Over the next decade, $1 trillion could leave actively managed funds, a lethal amount for hundreds of firms.
Actively managed funds accounted for about 63% of U.S. open-end and exchange-traded-fund assets on March 31. Only three years ago, it was around 72%. Given structural shifts in the market, it’s reasonable to suppose that passive will take another 10 percentage points of market share in the next decade or so.
What does that translate to in dollar terms? Passive funds, including strategic-beta ETFs, recently held around $6 trillion of $16 trillion in U.S. fund assets. Given a semiconservative 4% annual growth rate on the U.S. fund industry for the next decade, passive assets would vault to around $11 trillion by 2027. Depending on assumptions for sources of future growth (market appreciation or flows), that would imply at least $1 trillion in outflows from active. To put that in perspective, active funds managed to rake in around $600 billion in assets over the decade ended March 31.
Would the industry be prepared for a sharp reversal? It does not appear so. As of March 31, there were 760 fund families that offered at least one active fund. The top 10 families accounted for 53% of the market, the bottom 500 a mere 0.9%. More than 500 families managed less than $1 billion, and around 300 managed under $100 million. In other words, the active-fund business is highly fragmented. Many subscale players will have to merge or shut their doors.

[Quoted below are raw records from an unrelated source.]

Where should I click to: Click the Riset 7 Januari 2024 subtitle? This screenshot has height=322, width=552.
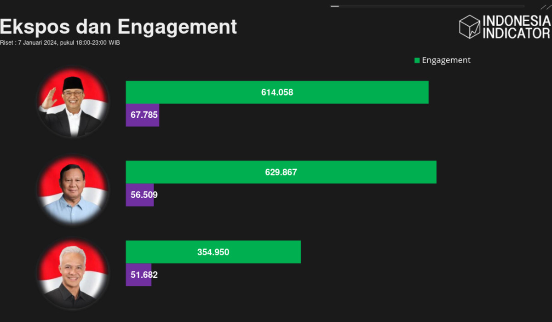pos(60,43)
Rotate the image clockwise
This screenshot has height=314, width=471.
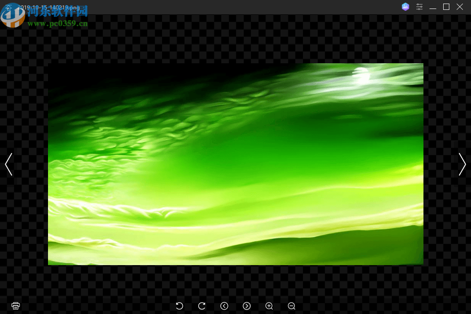pos(202,306)
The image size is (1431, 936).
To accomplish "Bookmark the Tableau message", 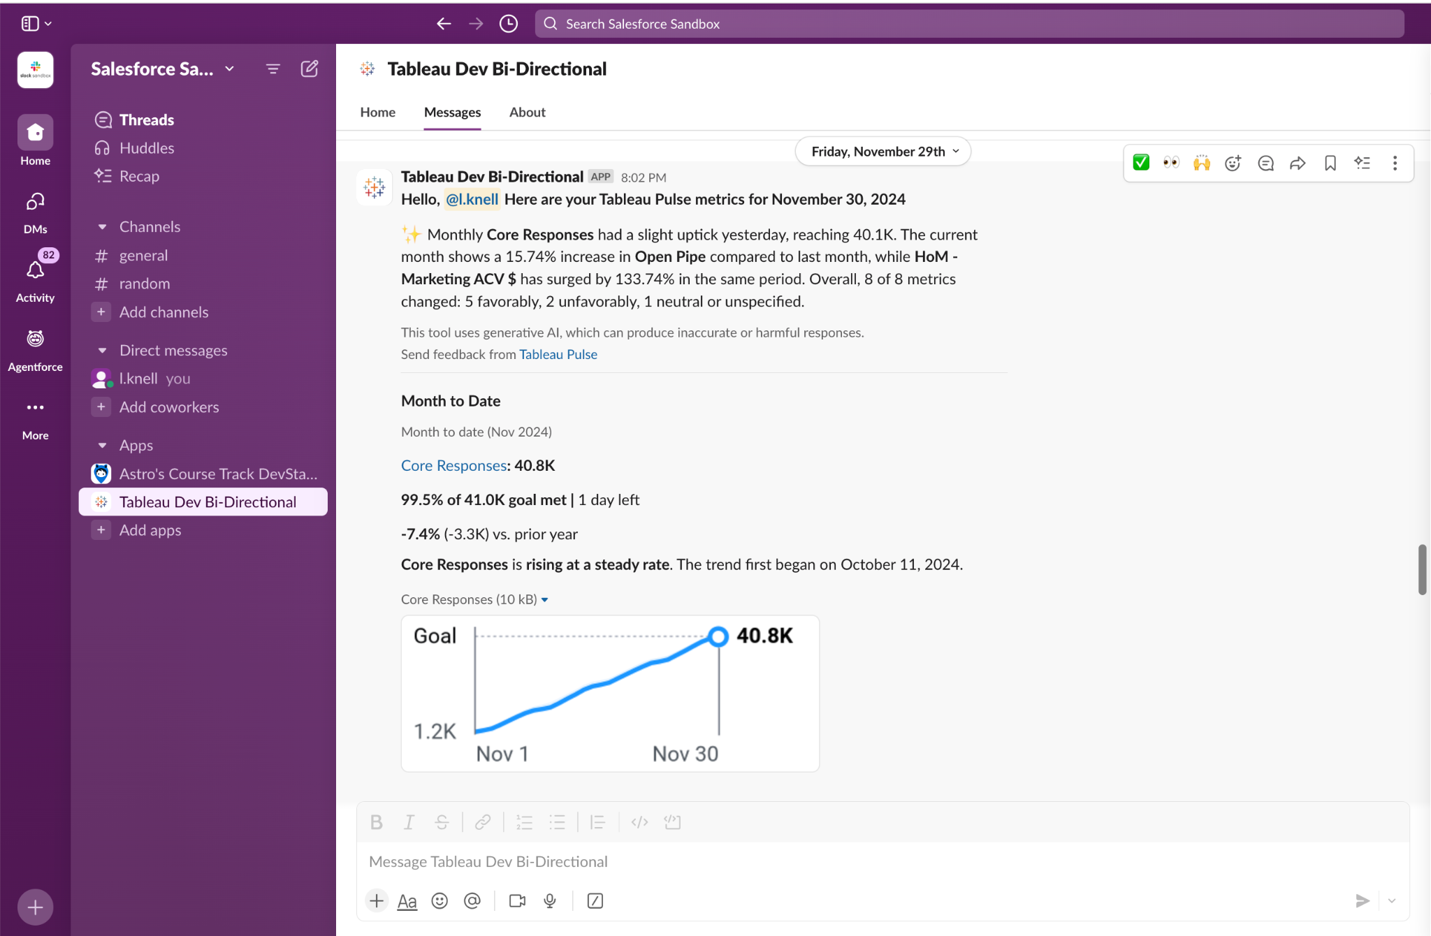I will coord(1330,163).
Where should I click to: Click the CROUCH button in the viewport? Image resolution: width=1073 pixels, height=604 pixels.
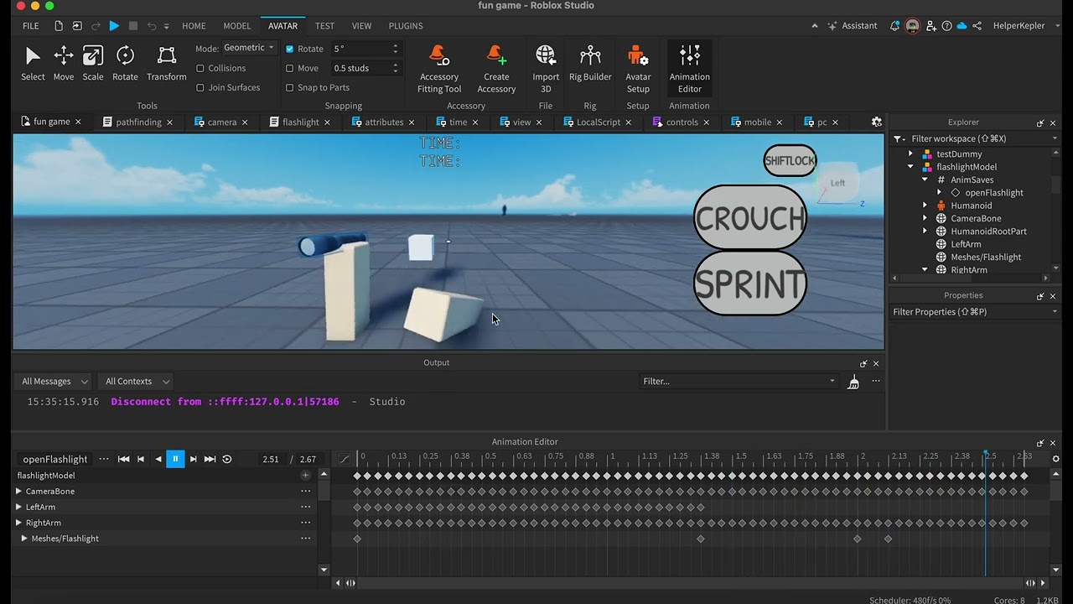(x=749, y=217)
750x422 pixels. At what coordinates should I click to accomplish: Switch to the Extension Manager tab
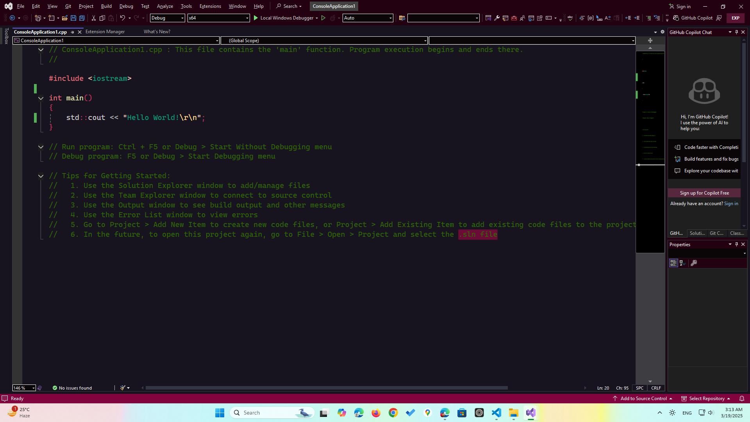[x=105, y=32]

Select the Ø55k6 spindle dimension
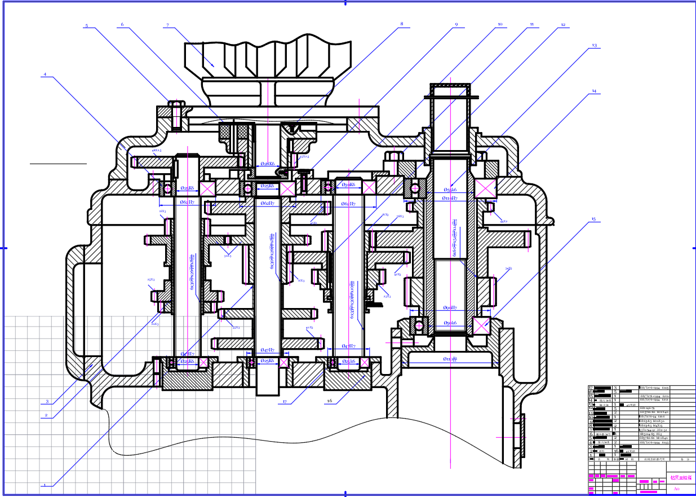pos(450,190)
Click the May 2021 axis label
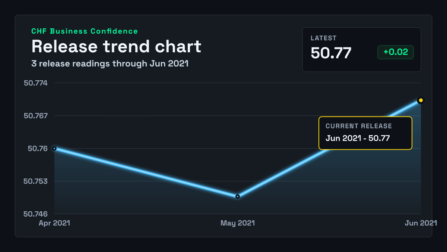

There has always been a life/death cycle in the active-fund business, reflecting the industry’s attractive high-growth trajectory, potentially lucrative payoffs, easy entry, and the attending high failure rate (easier entry makes for less fear of failure and, thus, more failure). But a few factors are likely to make this phase quite different and more lethal to vulnerable firms:
> The shift toward automation
> The pressure on distributors
> The preference for low cost
> Unbundling (alpha from beta; strategic-beta/ factors from alpha)
Previously, the industry was largely unaffected by big technological and regulatory shifts. Fund companies had to adapt as business moved toward the web, but it didn’t fundamentally transform the way investment-management services were packaged and delivered to investors.
However, the move toward passives, including strategic beta and factor investing, mechanizes investing, while innovations such as target-date funds automate tasks such as rebalancing. This does change the nature of investment management itself and, in turn, how value is perceived. Most notably, it exerts strong downward pressure on fees.
It’s not just automation that’s seen to this. So, too, have dramatic changes in the way advice is rendered and priced. The opening up of platforms, increasing prevalence of fiduciary standards, and accompanying move from commission to fee-based business models have had a profound impact on advisors’ preferences.